The only significant problem with our setup was that it proved to be impossible to immobilize the spinal cord in a healthy control mouse. Normally there is a small layer of fluid surrounding the spinal cord, probably to isolate it from shocks and to allow the cord to bend without hitting the surrounding vertebrae. In healthy mice the cord can still move a bit within that space. In mice with EAE, though, the cord swelled enough that it became immobile, so we were able to do the imaging.
What were you trying to see using this setup?
MD: In EAE, helper T cells, also known as CD4 cells, migrate into the spine and–similarly to what’s seen in MS–attack the myelin sheaths of nerve fibers. We wanted to understand the function of one of the receptors, CXCR6, on these CD4 cells. So we genetically engineered mice that had a green fluorescent protein gene in place of one or both of their CXCR6 genes. These fluorescent proteins became beacons that allowed us to track the altered CD4 cells throughout the course of EAE–to see whether the partial or complete loss of their CXCR6 receptors made a difference to their behavior.
Did knocking out CXCR6 make a difference?

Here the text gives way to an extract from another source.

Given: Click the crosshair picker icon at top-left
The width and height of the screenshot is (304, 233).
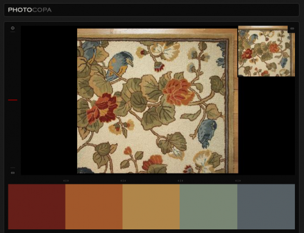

MD: Well, it didn’t make a difference to the course of EAE, which wasn’t significantly delayed even in the mice that completely lacked the receptors. That wasn’t entirely a surprise, since these immune cell receptors often perform functions that are covered by other receptors too. The immune system has a lot of redundancy built into it, for obvious reasons.
We did find, however, that CXCR6 is necessary for an added pathological feature of MS that isn’t normally modeled in EAE mice, but that we were able to model. In some MS patients, T cell infiltration occurs not just in the spine and the white matter nerve bundles in the brain, but also in the nearby gray matter, the neurons.
One hypothesis is that this infiltration occurs due to ordinary tiny lesions in the brain because of head injuries or tiny strokes. The T cells are already in the vicinity and they migrate towards these injuries. Using our skull-window setup and a laser, we were able to model this cortical pathology by creating tiny lesions in the cortices of these EAE mice and observing the migration of nearby CD4 cells into these lesions. But the migration didn’t happen in the CD4 cells that lacked CXCR6, so we concluded that CXCR6 is necessary for this cortical migration. It isn’t sufficient, because there has to be a nearby injury to which this migration occurs, as well as a general state of inflammation.
But what you really want is something that stops MS earlier in the course.
MD: Right, and in terms of targets we’re continually looking for an immune receptor or other factor that has a non-redundant function in MS, and isn’t just generally necessary for T-cells to move around and function. Certainly we’ll be using our new brain and spinal imaging techniques to test out our ideas.
To understand the challenge, consider the most effective MS drug to date, whose brand name is Tysabri. It blocks the VLA4 receptor, which T cells normally use to move around effectively, and it thus inhibits T cells from migrating into the spinal cord. For most MS patients that’s an effective, even life-changing therapy. But this impairment of T cell migration reduces the immune system’s ability to fight a rare viral infection called progressive multifocal leukoencephalopathy (PML). A number of patients taking Tysabri have come down with PML, and some have died.
So the big challenge here, as in other conditions involving autoimmune responses or excessive immune responses to infection, is to find a therapy that can specifically target the wayward immune response without impairing the immunity that a person needs.